A new trial, Tigris (NCT03901807), is currently underway to test this hypothesis prospectively. Importantly, the statistical analysis plan describes combining Tigris and EUPHRATES data using Bayesian statistics [32]. This approach is similar in concept to adaptive clinical trials which drop certain arms or groups as the trial progresses or even add or eliminate interventions. These adaptations incur less penalty when planned prospectively and may be important tools for future studies in SA-AKI.
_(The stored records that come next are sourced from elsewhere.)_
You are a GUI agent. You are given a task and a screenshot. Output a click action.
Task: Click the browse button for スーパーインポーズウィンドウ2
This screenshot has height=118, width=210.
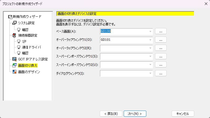[x=161, y=65]
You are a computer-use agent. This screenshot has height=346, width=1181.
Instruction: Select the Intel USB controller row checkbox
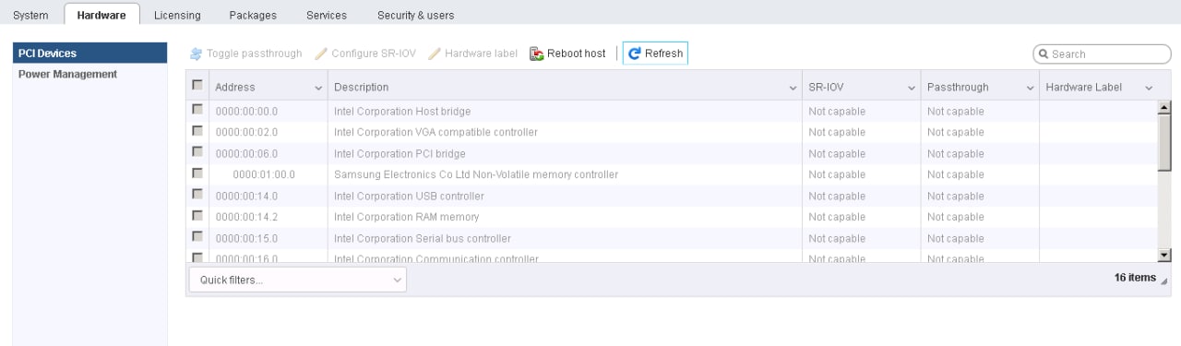pos(197,194)
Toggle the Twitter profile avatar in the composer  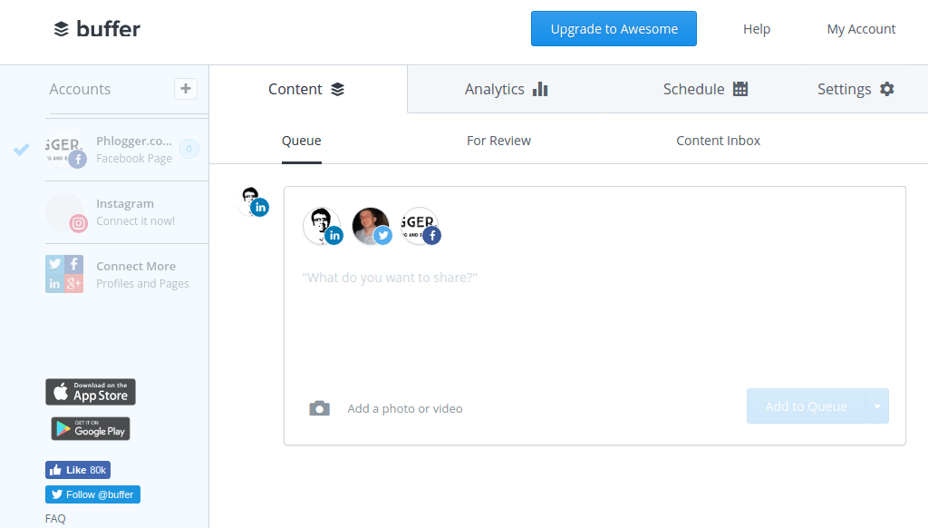pyautogui.click(x=371, y=227)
In the ATHOS-3 trial [33], patients with vasodilatory shock on high-dose vasopressors were randomized to receive synthetic Angiotensin II or placebo with continuation of other vasopressors. The trial demonstrated that about 70% of patients in the intervention arm met the primary endpoint of a mean arterial pressure (MAP) > 75 mmHg or increase by 10 mmHg or more from baseline within 3 h of drug initiation. While the phase III trial did not show a mortality difference, subsequent work in specific subgroups suggested a survival benefit, including those with septic AKI and patients in whom Angiotensin II was introduced at lower doses of vasopressors [34, 35].
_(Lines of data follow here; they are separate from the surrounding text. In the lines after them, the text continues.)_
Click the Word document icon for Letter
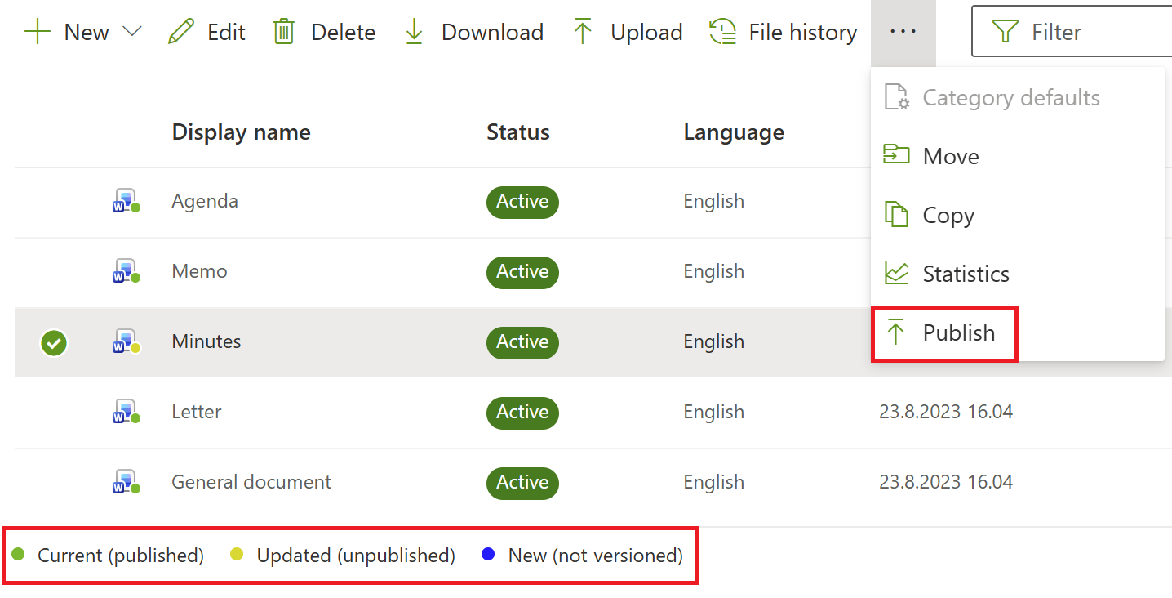1172x598 pixels. point(125,412)
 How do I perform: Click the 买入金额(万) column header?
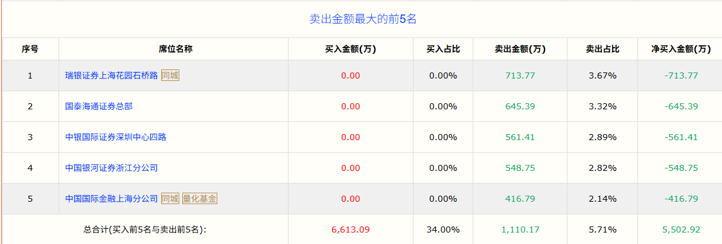click(x=350, y=49)
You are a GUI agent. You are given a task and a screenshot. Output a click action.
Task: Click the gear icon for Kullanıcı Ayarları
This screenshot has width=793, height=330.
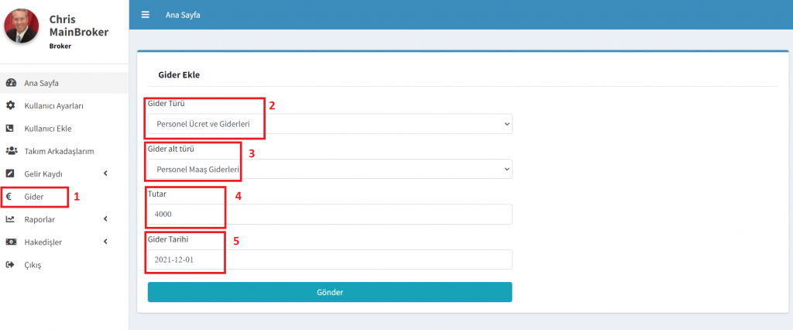pos(11,105)
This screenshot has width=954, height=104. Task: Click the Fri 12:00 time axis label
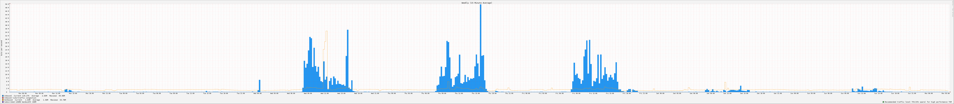(x=593, y=93)
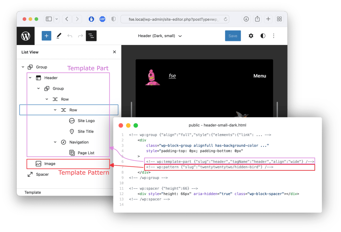This screenshot has width=341, height=232.
Task: Toggle Safari sidebar button
Action: coord(49,19)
Healthy volunteers have low levels of angiotensin I and angiotensin II and a low angiotensin I/II ratio. In contrast, some patients with vasodilatory shock have very high levels of angiotensin I with a significantly elevated angiotensin I/II ratio, suggesting reduced conversion of angiotensin I to angiotensin II, resulting in angiotensin II deficiency. Patients with a substantially elevated Ang I/Ang II ratio, who were randomized to receiving exogenous Angiotensin II, had a survival benefit compared to the group that received placebo [36]. In a post hoc analysis of the ATHOS-3 trial, the authors measured angiotensin I and renin levels over time (at study initiation and 3 h later) and demonstrated that the angiotensin I and renin concentrations did not decrease in patients who received placebo while the levels fell in those who were randomized to angiotensin II therapy [37]. Based on this finding, the authors hypothesized that the activity of the angiotensin converting enzyme (ACE) was reduced in patients with septic shock and/or endothelial dysfunction [38]. Giving angiotensin II to a subgroup of septic patients with hyperreninemia enrolled in the ATHOS-3 trial was associated with lower mortality. ACE is largely a pulmonary capillary endothelial enzyme, the activity of which decreases with increase in severity of lung injury. It is similarly proposed to decrease in those with other reasons associated with altered pulmonary blood flow, such as cardiac surgical patients or patients on extracorporeal membrane oxygenation (ECMO) [39]. ACE activity is difficult to measure. However, reduced ACE activity usually results in increased renin release and potential diversion of the RAAS pathway through ACE 2, leading to more Ang 1–7 than Ang II [40, 41]. Thus, renin can be considered a surrogate marker of ACE activity. However, a true point of care bedside renin assay to target therapy is lacking and further work to define the role of biomarkers of the RAAS for predictive enrichment to guide Angiotensin II administration is needed. Finally, these post hoc analyses highlight the overlap between sub-phenotypes, have a relative small sample size with a risk of type 1 error and should be considered exploratory (Table 2).